■ **Requirement**
Search the entries below for "computer", and copy each line where it appears.
___ Data for this exercise ___
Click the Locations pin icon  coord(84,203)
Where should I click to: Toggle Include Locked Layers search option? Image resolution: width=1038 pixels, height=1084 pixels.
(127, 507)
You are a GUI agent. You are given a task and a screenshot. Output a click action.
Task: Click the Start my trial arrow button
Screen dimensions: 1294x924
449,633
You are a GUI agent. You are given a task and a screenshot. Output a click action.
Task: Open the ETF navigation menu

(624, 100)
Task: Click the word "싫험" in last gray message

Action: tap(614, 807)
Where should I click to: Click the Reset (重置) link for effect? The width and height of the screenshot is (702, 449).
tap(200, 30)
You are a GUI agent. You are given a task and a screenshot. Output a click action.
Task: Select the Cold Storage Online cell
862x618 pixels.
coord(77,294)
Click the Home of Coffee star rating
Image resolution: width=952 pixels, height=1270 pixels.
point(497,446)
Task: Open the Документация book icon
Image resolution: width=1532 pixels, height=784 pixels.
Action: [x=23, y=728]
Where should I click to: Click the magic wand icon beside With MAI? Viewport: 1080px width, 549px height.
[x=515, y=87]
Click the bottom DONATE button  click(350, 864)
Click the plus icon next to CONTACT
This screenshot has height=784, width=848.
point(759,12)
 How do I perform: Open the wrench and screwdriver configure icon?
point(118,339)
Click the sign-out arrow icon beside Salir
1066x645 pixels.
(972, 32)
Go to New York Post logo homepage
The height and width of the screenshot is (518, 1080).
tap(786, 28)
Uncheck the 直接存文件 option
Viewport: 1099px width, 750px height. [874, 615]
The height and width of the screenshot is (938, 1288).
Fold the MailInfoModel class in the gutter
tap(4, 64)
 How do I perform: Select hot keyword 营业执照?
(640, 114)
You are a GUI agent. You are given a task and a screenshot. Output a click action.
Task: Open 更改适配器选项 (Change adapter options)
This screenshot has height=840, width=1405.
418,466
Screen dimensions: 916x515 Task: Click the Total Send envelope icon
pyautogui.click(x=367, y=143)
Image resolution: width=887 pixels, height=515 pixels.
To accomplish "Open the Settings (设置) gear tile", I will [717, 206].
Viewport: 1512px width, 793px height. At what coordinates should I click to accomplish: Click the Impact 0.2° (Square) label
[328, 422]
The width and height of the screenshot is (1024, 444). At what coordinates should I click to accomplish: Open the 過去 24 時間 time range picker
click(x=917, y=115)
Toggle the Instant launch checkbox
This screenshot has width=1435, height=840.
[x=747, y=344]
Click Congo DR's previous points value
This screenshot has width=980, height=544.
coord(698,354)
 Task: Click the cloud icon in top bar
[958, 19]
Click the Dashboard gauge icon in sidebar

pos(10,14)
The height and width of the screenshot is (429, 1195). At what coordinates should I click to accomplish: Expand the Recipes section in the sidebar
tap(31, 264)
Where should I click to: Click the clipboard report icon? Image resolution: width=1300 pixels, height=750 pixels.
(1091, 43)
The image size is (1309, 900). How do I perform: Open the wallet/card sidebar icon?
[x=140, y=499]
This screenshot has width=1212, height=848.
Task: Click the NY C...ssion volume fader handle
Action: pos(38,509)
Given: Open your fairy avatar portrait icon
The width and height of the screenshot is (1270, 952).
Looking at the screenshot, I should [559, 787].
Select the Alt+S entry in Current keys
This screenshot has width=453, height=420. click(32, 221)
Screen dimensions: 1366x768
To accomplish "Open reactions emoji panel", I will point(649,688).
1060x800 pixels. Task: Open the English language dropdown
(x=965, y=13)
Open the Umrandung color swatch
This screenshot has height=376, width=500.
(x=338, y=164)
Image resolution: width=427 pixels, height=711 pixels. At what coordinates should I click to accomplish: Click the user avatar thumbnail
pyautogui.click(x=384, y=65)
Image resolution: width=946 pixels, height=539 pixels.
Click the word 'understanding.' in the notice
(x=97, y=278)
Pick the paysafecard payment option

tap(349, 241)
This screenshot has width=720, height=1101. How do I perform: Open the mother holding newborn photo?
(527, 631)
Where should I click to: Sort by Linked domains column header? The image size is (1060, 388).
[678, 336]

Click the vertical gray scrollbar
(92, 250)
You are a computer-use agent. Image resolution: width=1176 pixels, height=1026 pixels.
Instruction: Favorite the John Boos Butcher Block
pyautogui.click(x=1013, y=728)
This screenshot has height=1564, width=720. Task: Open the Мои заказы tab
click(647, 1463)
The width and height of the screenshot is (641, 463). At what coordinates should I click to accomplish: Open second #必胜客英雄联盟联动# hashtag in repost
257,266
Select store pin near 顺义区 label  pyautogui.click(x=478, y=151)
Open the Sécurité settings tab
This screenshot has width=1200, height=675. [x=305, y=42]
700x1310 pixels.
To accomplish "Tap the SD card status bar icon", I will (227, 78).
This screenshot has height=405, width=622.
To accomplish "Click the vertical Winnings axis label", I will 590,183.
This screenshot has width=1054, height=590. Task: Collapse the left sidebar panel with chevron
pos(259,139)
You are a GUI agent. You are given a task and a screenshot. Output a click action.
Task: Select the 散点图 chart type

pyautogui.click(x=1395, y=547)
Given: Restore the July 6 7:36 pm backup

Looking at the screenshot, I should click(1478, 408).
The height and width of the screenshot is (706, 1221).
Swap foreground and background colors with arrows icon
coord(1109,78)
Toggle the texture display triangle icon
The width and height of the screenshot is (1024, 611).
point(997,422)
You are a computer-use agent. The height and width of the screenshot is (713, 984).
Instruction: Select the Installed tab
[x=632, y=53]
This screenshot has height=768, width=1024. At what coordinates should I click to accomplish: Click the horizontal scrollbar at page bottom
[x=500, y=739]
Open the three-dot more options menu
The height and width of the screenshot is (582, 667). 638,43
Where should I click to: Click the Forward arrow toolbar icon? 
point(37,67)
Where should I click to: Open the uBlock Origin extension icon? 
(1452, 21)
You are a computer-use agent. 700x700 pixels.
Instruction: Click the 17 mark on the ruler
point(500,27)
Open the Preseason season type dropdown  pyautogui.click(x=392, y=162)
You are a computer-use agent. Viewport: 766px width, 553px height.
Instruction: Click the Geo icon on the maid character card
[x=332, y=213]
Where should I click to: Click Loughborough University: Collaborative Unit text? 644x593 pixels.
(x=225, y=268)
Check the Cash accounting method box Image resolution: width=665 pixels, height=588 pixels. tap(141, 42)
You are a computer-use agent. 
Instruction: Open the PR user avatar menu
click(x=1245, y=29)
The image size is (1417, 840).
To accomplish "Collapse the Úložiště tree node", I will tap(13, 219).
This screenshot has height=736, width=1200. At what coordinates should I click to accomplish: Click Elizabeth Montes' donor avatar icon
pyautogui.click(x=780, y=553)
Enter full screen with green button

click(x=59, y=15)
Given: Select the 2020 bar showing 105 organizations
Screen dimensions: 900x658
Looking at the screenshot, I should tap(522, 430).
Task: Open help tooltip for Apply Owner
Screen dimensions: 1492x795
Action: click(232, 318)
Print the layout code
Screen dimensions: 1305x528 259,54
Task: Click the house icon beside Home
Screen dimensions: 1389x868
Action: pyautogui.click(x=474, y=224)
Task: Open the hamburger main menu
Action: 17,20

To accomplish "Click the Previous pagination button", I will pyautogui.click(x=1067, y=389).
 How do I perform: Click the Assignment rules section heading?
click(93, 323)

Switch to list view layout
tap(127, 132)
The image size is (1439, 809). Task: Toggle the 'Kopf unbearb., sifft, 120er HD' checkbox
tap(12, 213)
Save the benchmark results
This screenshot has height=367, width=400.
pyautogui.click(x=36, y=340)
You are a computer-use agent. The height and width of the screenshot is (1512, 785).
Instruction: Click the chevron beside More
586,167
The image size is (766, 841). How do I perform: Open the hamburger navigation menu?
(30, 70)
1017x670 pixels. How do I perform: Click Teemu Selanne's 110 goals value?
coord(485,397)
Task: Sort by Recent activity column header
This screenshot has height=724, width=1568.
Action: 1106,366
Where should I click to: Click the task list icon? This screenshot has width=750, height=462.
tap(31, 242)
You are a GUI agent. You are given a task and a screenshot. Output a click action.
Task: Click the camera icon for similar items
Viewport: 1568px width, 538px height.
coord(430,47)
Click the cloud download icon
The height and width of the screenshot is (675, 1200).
___
■ **Solution for this task**
You are a computer-use agent. Image resolution: width=1176 pixels, height=1026 pixels.
You are a computer-use agent. The height and width of the screenshot is (713, 984).
You are a computer-use agent. 700x700 pixels.
You are a computer-use agent. Viewport: 766px width, 553px height.
You are a computer-use agent. 
You are a computer-use agent. The height and width of the screenshot is (1512, 785).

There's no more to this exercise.